Belmonte said the June 11 deadline set by the 75-man ad hoc committee in the House handling the controversial BBL may not be attainable given the complexities of some provisions in the measure that are said to be unconstitutional.

Belmonte reiterated that the House will not pass a peace pact that is not constitutionally compliant and it cannot approve the BBL as earlier proposed by Malacanang and the Moro Islamic Liberation Front (MILF).

“They have a super majority in the House so they can railroad the BBL, but I have reason to believe that because of the transcendental importance of this measure, there will be a conscience vote that could torpedo the  ‘tyranny  of  the majority’,” said Abakada party-list Rep. Jonathan de la Cruz,  member of the House Independent Bloc of Leyte Rep. Ferdinand Martin Romualdez.

“We hope the House leadership will act in a responsible and patriotic manner.  We will try our best in the best interest of our country and people, to make this controversial bill conform and adhere to the Constitution,” de la Cruz added.

Opposition member, 1-BAP party-list Rep. Silvestre Bello III, a former peace negotiator, echoed Belmonte’s apprehension that the June 11 deadline would be unrealistic.

“The June 11  time frame is very remote.  And the approval of the BBL without amendments or revisions is more remote,” Bello, a member of the House Minority Bloc and former justice secretary, said.

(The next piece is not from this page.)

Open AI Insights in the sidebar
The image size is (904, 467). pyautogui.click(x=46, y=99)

Bello noted that Congress will adjourn on March 20 for the Holy Week break and will resume session on May 4.  It will adjourn sine die on June 12.

But Cagayan de Oro Rep. Rufus Rodriguez, the ad hoc panel chair, earlier set the June 11 for the approval of the BBL at the Lower House on third and final reading.

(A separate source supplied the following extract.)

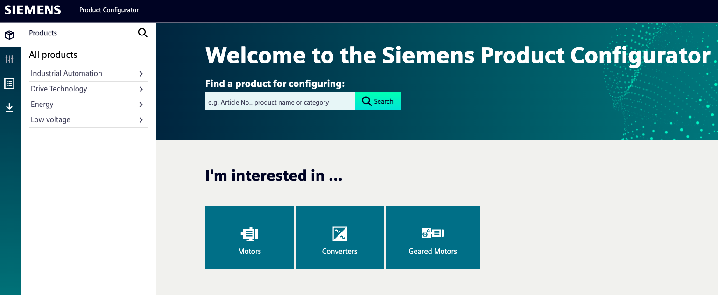Select the Products package icon in sidebar
Viewport: 718px width, 295px height.
(9, 35)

Rodriguez also announced that his panel would resume its discussions on the BBL on March 2 as board of inquiry formed by the Philippine National Police was expected to submit its report.

Rodriguez said that during the six week session period from May to June, they would target to have the BBL measure discussed in the plenary, and approved later on by then.

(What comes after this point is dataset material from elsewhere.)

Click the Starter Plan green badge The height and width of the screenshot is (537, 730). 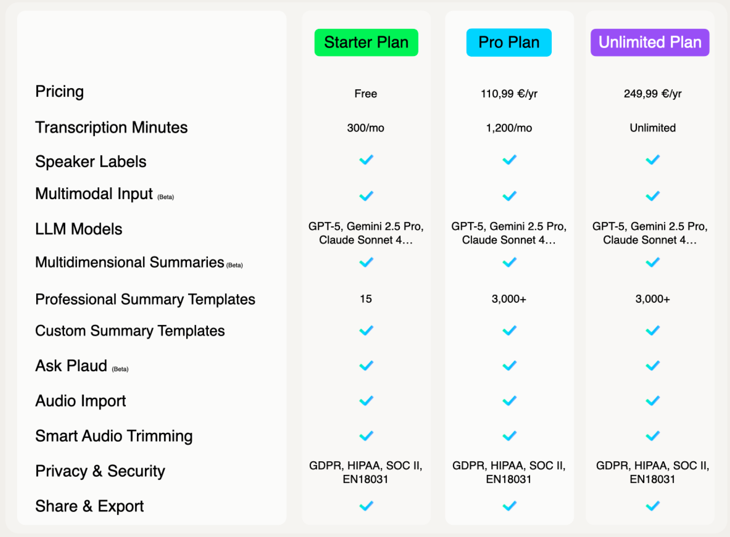coord(366,43)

But Belmonte warned that even if there will be efforts on the part of the Lower House to resume its discussions on the BBL, it is not a guarantee that the proposed measure will sail smoothly in Congress.

Belmonte and other House leaders had earlier admitted that the bloody Mamasapano incident which claimed the lives of 44 PNP-SAF commandos has adversely affected the peace process being undertaken by the government with the MILF.

The so-called conflicting and execrable provisions of the BBL include those on national defense and security, police, foreign relations, revenue or wealth sharing, justice system and the legislature.

These provisions have been seriously questioned especially after the Mamasapano incident as doubts  on the  sincerity of the MILF in forging peace with the government continued to be  raised by various sectors.

Rodriguez earlier admitted there was sufficient ground to question the legality of some provisions in the BBL, particularly the one allowing contiguous territories which are outside the core areas of the Bangsamoro.

This controversial provision allows  the  Bangsamoro to propose inclusion in the region of contiguous territories which are outside the core areas “at anytime” through a petition of at least 10 percent of the residents and approval by a majority of qualified voters in the city or province in a separate plebiscite.